Añadió que la mejora de la eficiencia del gasto público sería clave para seguir reduciendo la deuda en relación con el PIB a medio plazo, al tiempo que se acomodan las inversiones en infraestructuras, educación e investigación, que favorecen el crecimiento, y se abordan las presiones de gasto vinculadas al envejecimiento de la población.

El informe también subraya la necesidad de aumentar la participación en el empleo para sostener las finanzas públicas. Aunque la edad efectiva de jubilación ha aumentado en consonancia con la esperanza de vida, otras medidas podrían contribuir a prolongar la vida laboral, como la recualificación específica, el asesoramiento adicional, acuerdos laborales más flexibles y un endurecimiento gradual de las opciones de jubilación anticipada. La reducción de los gastos fiscales, incluidas las exenciones del impuesto sobre el valor añadido, y la reducción de la burocracia también podrían ayudar a las empresas a ser más competitivas, especialmente en el sector de los servicios.

Las limitaciones de la oferta de vivienda pesan sobre la asequibilidad

Los problemas de asequibilidad de la vivienda reflejan deficiencias de larga data que han limitado la respuesta de la oferta al aumento de los precios. Los elevados costes de construcción y la lentitud y complejidad de los procedimientos de obtención de permisos frenan la inversión en nuevas viviendas. La OCDE sugiere que trasladar parte de la carga fiscal de los impuestos sobre las transacciones a los impuestos sobre la propiedad ordinarios, junto con una mayor fiscalidad de las viviendas infrautilizadas, podría ayudar a sacar más viviendas al mercado. También se considera prioritario aumentar la inversión en vivienda social, junto con un apoyo más específico a los grupos de renta baja.
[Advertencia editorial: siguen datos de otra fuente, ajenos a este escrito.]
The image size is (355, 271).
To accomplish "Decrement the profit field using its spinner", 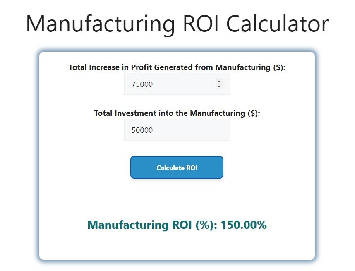I will point(219,86).
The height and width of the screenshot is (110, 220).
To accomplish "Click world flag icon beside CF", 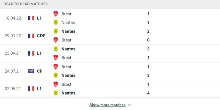I will click(x=31, y=71).
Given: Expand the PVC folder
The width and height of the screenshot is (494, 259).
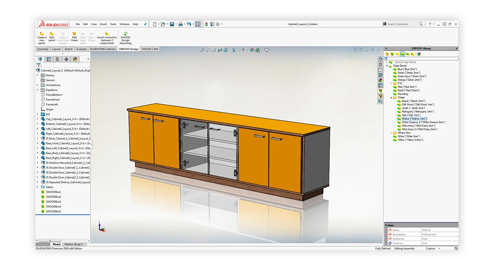Looking at the screenshot, I should pos(390,83).
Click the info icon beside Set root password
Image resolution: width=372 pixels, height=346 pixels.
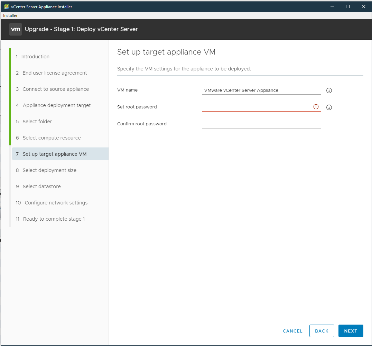point(329,107)
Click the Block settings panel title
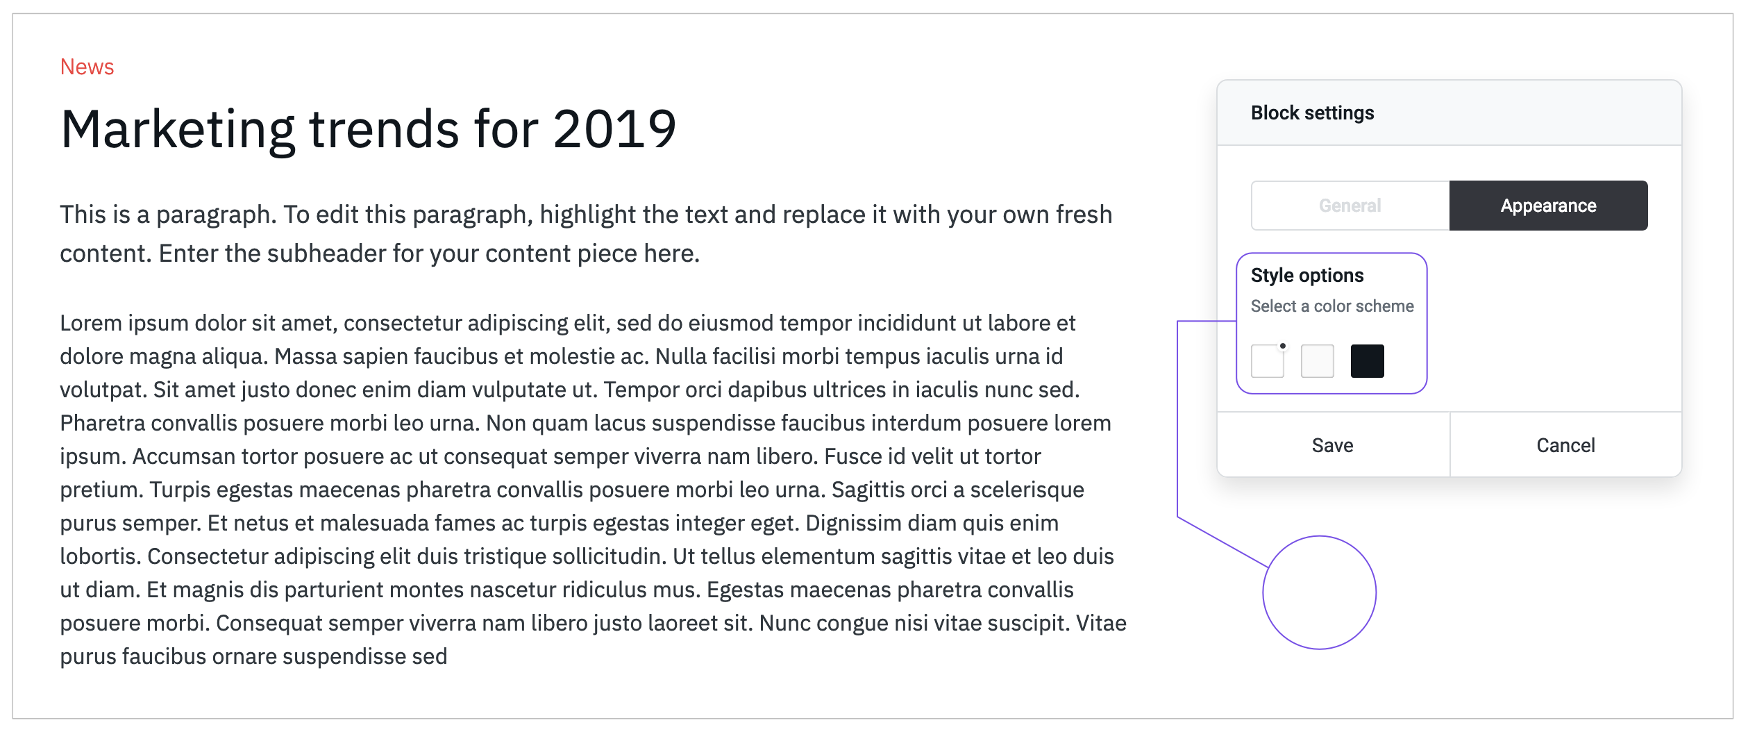Viewport: 1748px width, 732px height. tap(1312, 113)
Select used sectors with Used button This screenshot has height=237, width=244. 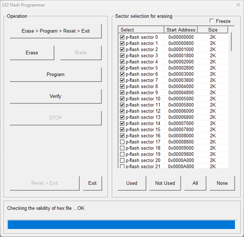point(132,183)
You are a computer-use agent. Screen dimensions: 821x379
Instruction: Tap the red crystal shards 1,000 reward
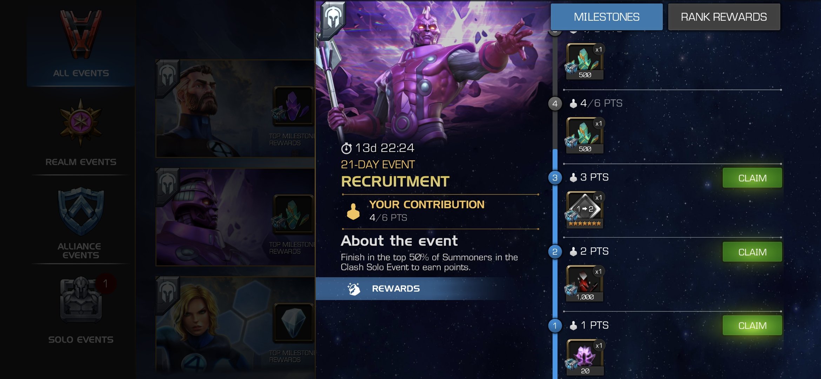pyautogui.click(x=585, y=284)
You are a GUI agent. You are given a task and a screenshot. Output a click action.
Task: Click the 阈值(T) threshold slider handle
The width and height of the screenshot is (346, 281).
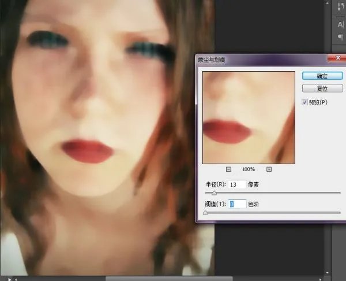point(205,213)
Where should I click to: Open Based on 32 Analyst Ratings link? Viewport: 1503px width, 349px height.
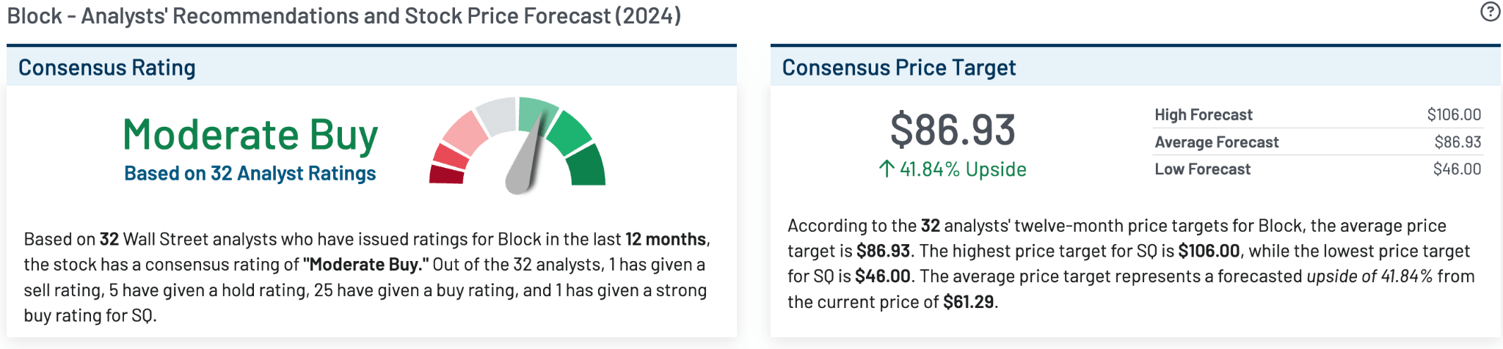[250, 174]
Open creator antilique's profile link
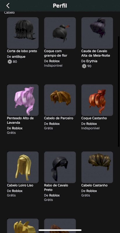120x233 pixels. [19, 57]
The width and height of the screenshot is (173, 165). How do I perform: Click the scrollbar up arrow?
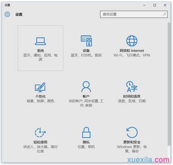click(x=169, y=21)
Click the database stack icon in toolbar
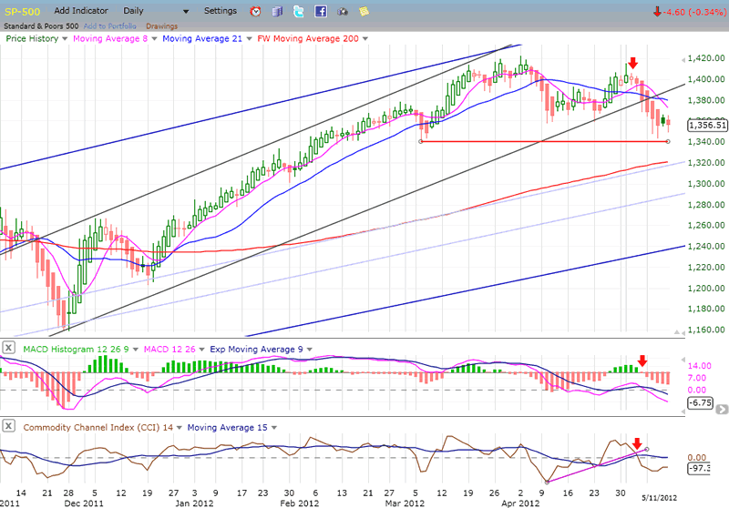The image size is (729, 508). pyautogui.click(x=278, y=12)
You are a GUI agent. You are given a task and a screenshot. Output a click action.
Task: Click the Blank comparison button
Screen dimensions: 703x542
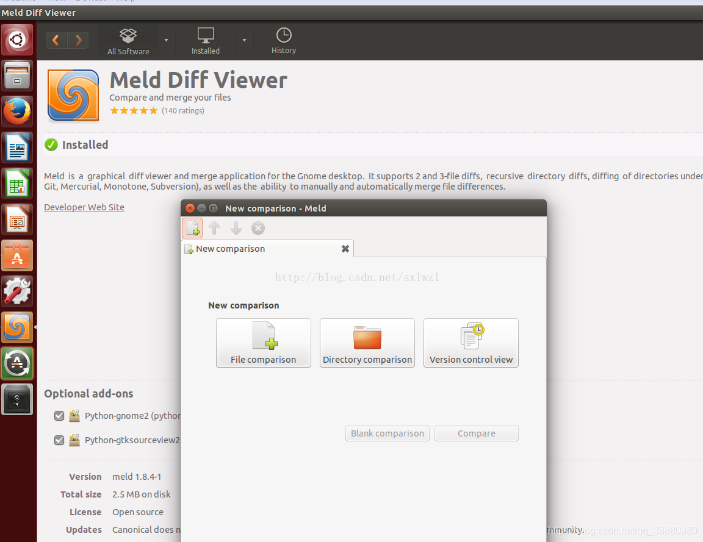tap(387, 433)
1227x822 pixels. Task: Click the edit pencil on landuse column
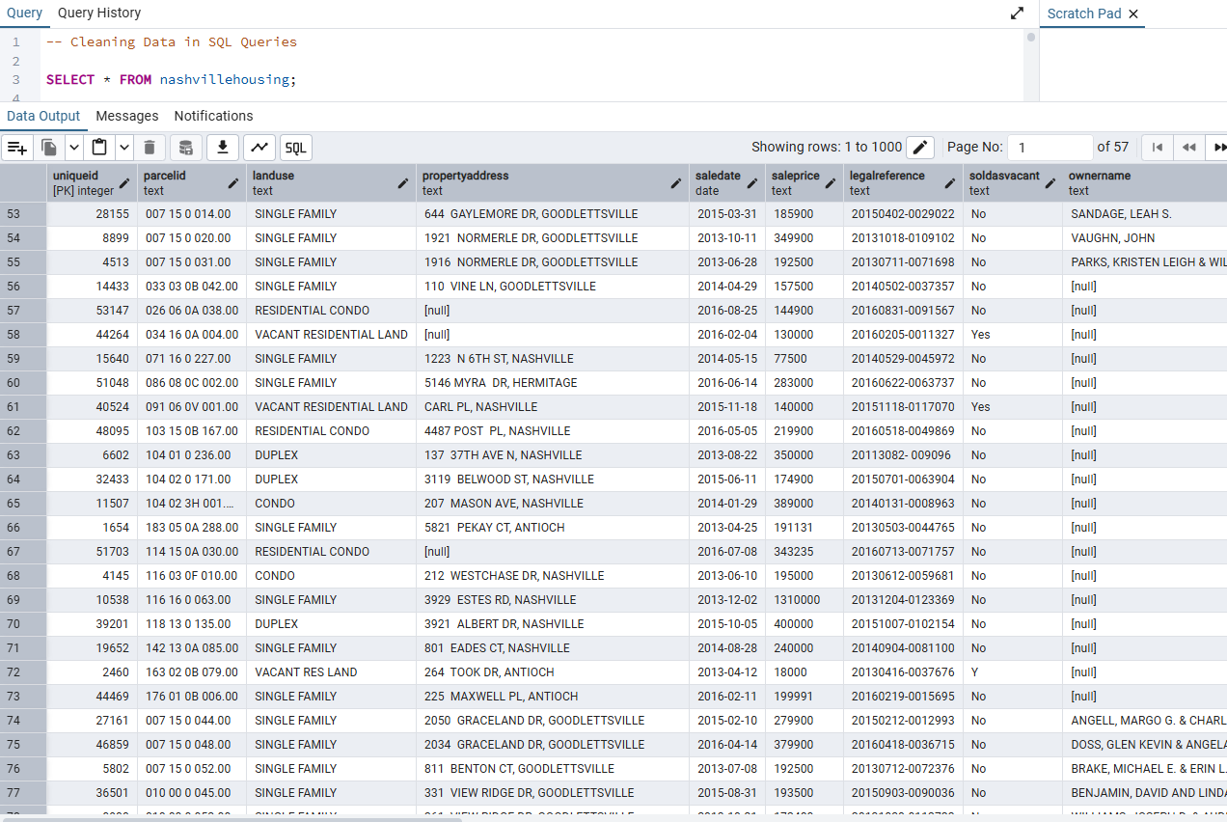click(x=403, y=183)
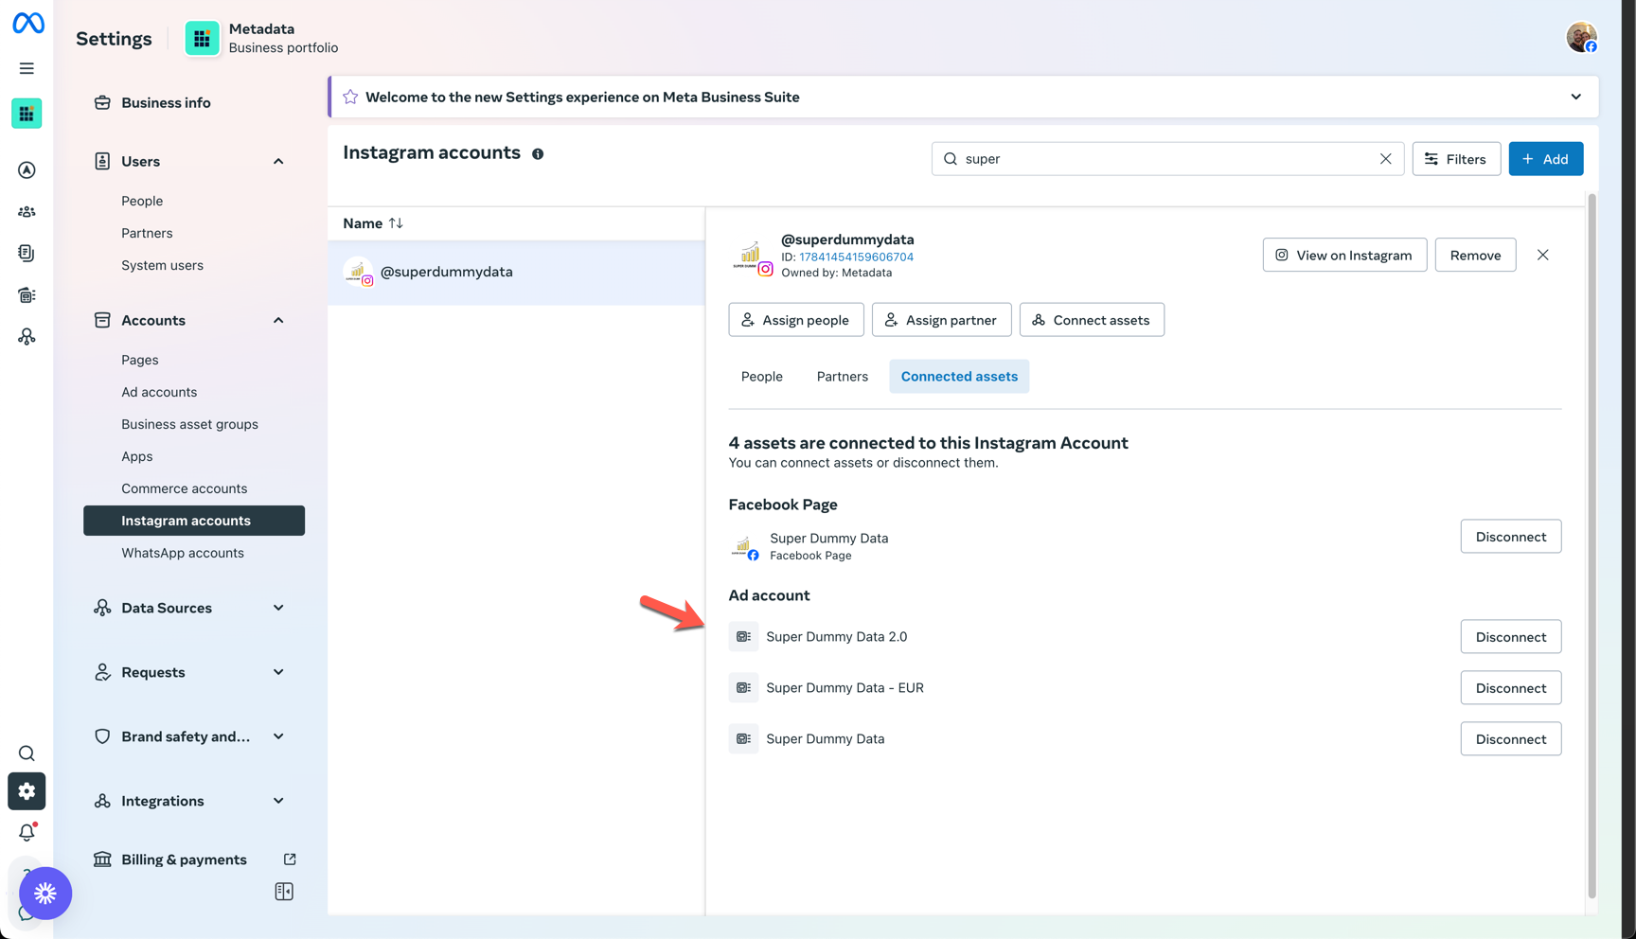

La transición climática plantea nuevos retos

Según el informe, para cumplir los objetivos climáticos será necesario reducir las emisiones de gases de efecto invernadero. El refuerzo de la tarificación del carbono podría acelerar la reducción de emisiones, siempre que vaya acompañado de ayudas específicas para los grupos vulnerables. El aumento de la inversión en transporte público e infraestructuras de tarificación será vital para reducir las emisiones del transporte, que actualmente representan aproximadamente un tercio de las emisiones totales. La OCDE también destaca la necesidad de ampliar la cobertura de los seguros privados contra los riesgos climáticos y de mejorar la coordinación y la capacidad de los municipios para apoyar la adaptación al cambio climático.